Next Task… Get Married!
The final week?! How did that happen? I’m tying up loose ends, giving as much as I can, and planning to leave exhausted on March 31st when we all go on break. This work is incredible – it takes my whole heart and leaves me spent at the end of every day (usually finishing up around 11pm) but it’s worth it. If you read my earlier blogs, you know that I’ve been here before – I’ve had to pack up and leave Kuria, Kenya three times before. One main difference though, is that each of those times I knew when I would return – this time I don’t. David will be returning as the Healthcare Program Manager, and I will be … GETTING MARRIED! And working stateside, as a Healthcare Program Researcher for some months. Who knows after that?! I get asked all the time “Oh, so when you get married, what are you going to do?” The people asking assume that I’ll say something to the effect of getting another job – I don’t! I always say – my hope is to continue working with Nuru in some capacity for all my life – I don’t know what that looks like right now, but that’s what I’m operating under.I’m really looking forward to the next few months as a researcher in the area of health. I’m sure to learn a lot, and hopefully find some incredible models that might fit our situation here. But while I’m here, I’m still focused on the work. It’s a busy couple of days left –
I’ve lived here 9 months of my life in the past year and a half. And I’ve really loved every day of it.As I’m wrapping up, Nelly at the Healthcare team are transitioning our Health Representatives to Community Health Workers.
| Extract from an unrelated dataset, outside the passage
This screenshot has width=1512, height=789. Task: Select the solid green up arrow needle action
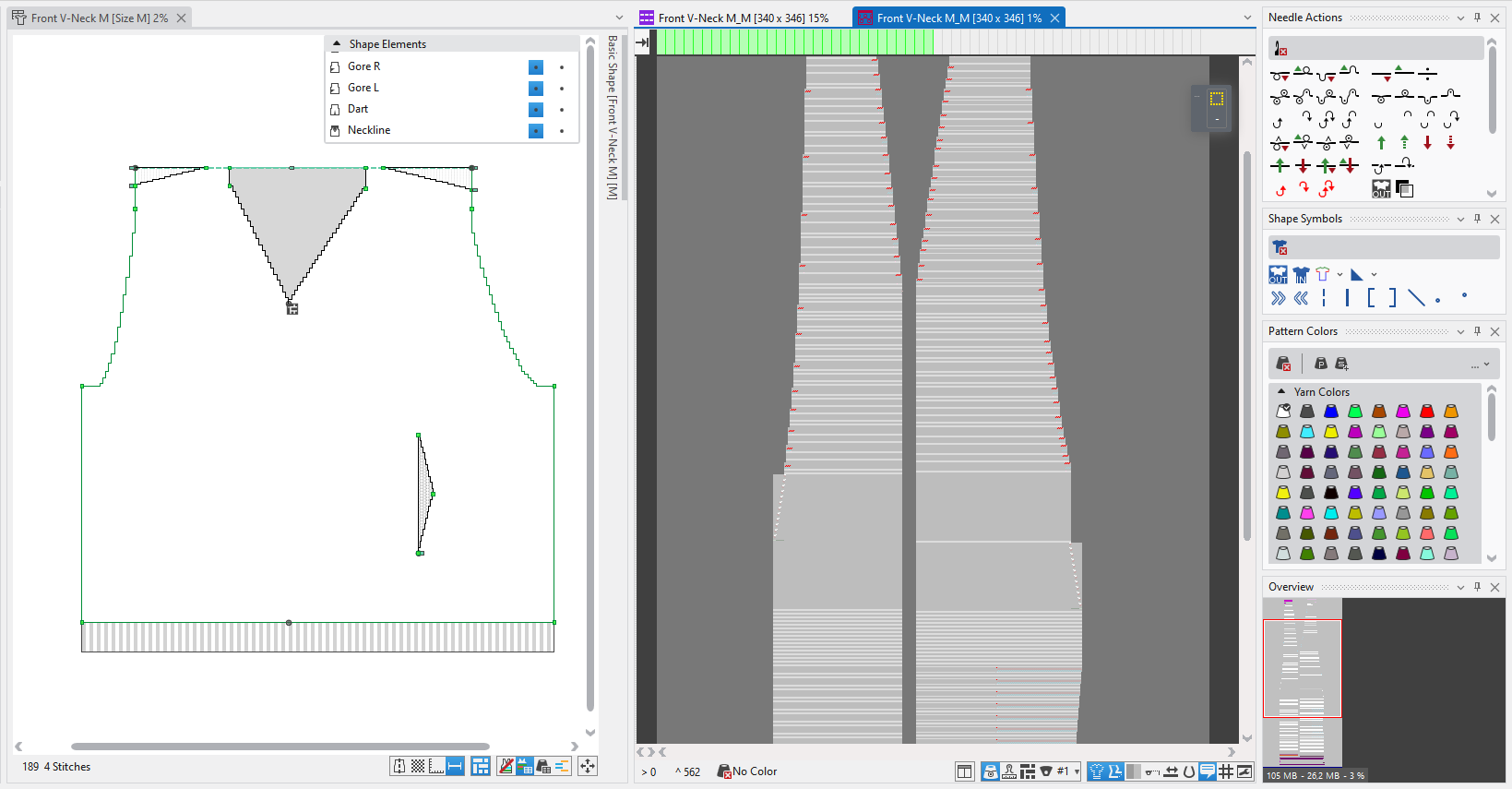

The government has a program called “Community Unit” that we are following in order to get our team of Reps trained and approved to serve the community. We are hoping to have our first of three weeks of training from April 19th – 23rd. We met with the District Coordinator for Community Unit Strategy this week, and he was very helpful in defining the needs for us to set up our unit. I am personally really excited to see how this new strategy affects the daily health of our community. The Community Health Workers (CHWs) will be responsible (by the government expectations) to visit 20 homes continuously (at least once a month – sometimes more) and advise on proper health practices, administer basic first aid (especially for wounds), and even treat some disease with drug kits they are provided. This “level 1” treatment at the household level really enables to people from “the interior” to have access to proper healthcare. I can’t wait to read David’s updates about this program.I will be offline until May 10th when I’ll begin my journey as Healthcare Program Researcher. Maybe you’ll see a blog or two from me on the website, but until then, be well, and keep updated on the Healthcare Program by David. Thanks for reading and supporting Nuru.